_What the task requires_
Output only the lines below from the one containing "Given: Tap the" to the one containing "Select size L in product size table", exactly as written, both ends kept.

_Material to process_
[Start of section]
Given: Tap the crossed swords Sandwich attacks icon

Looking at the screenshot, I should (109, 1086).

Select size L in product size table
[End of section]
[Start of section]
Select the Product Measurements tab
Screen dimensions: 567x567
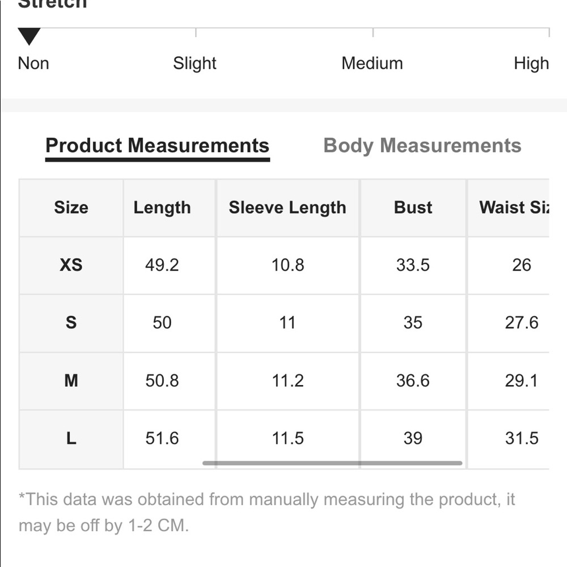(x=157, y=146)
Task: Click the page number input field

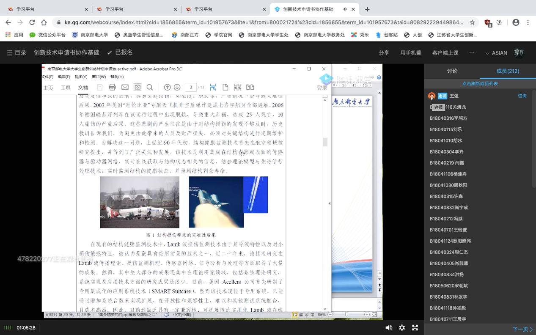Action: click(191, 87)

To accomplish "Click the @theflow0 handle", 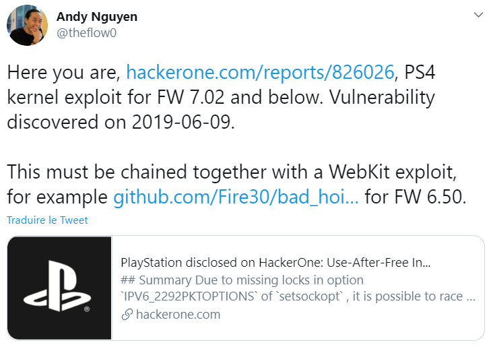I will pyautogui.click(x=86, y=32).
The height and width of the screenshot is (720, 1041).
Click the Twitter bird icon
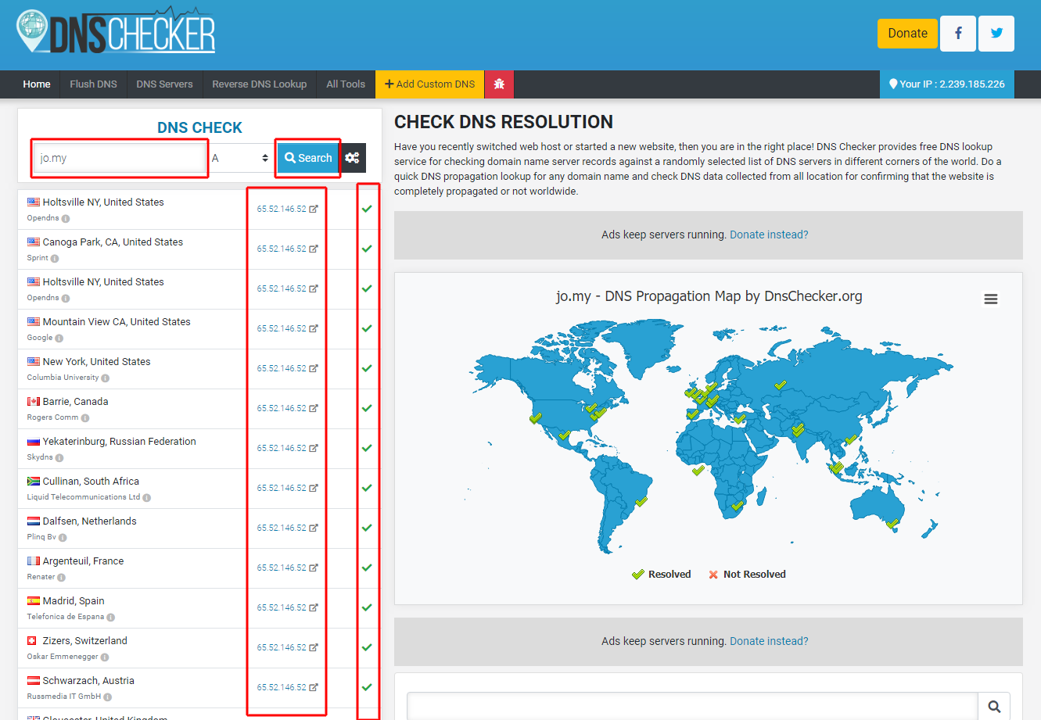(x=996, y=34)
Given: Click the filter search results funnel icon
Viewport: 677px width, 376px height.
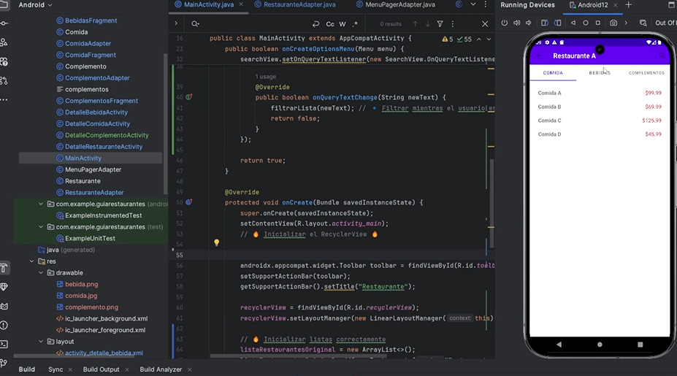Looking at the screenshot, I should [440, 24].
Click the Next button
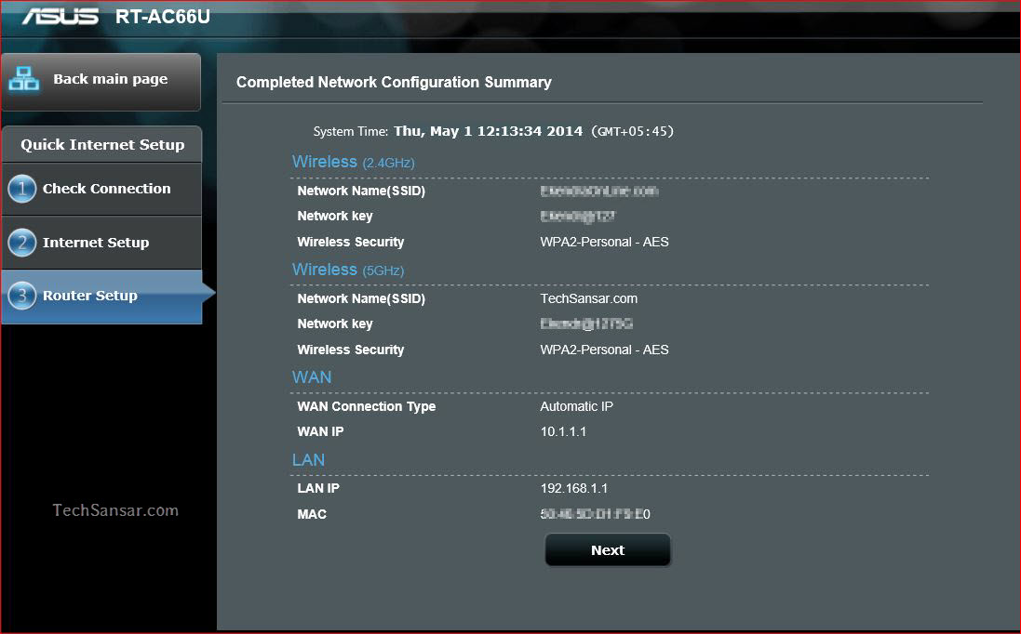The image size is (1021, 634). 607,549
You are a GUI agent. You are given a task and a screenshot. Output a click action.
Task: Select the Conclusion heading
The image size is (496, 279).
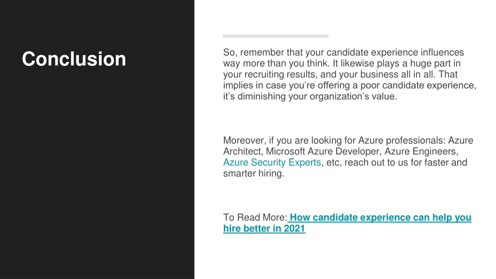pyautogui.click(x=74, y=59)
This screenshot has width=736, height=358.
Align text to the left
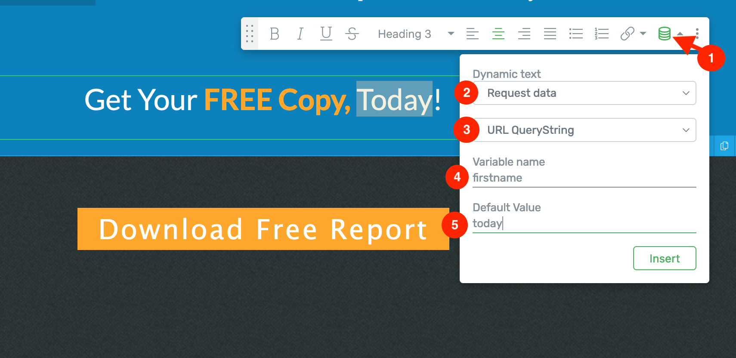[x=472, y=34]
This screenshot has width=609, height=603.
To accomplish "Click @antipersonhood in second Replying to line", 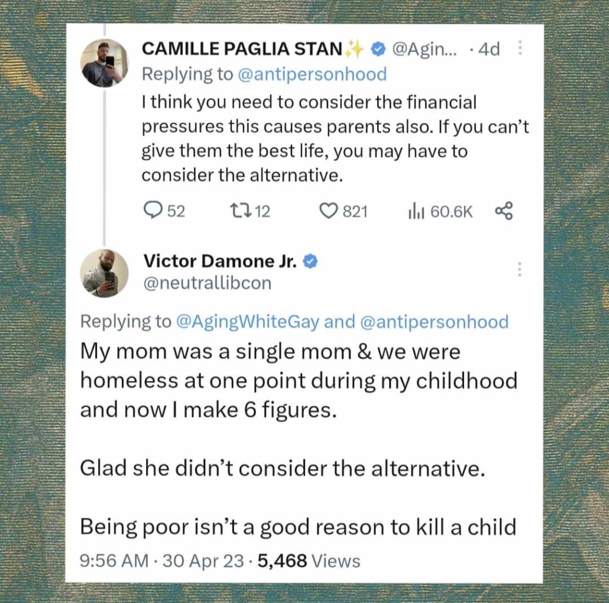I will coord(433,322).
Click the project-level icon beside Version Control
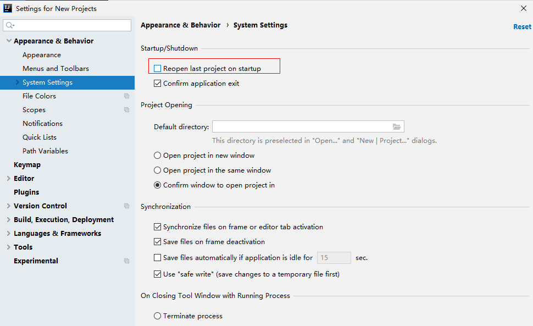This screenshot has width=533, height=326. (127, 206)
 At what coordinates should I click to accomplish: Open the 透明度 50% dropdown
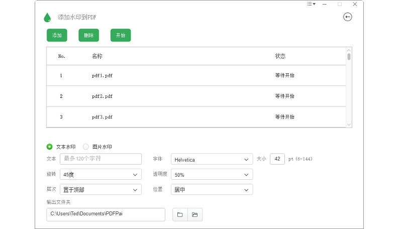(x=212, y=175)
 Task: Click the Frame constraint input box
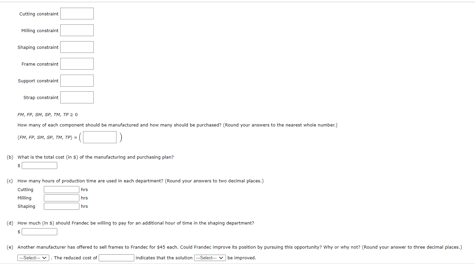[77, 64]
[End of section]
_The completed task_
Given: Tap the crossed swords Sandwich attacks icon

Looking at the screenshot, I should (109, 1086).

Select size L in product size table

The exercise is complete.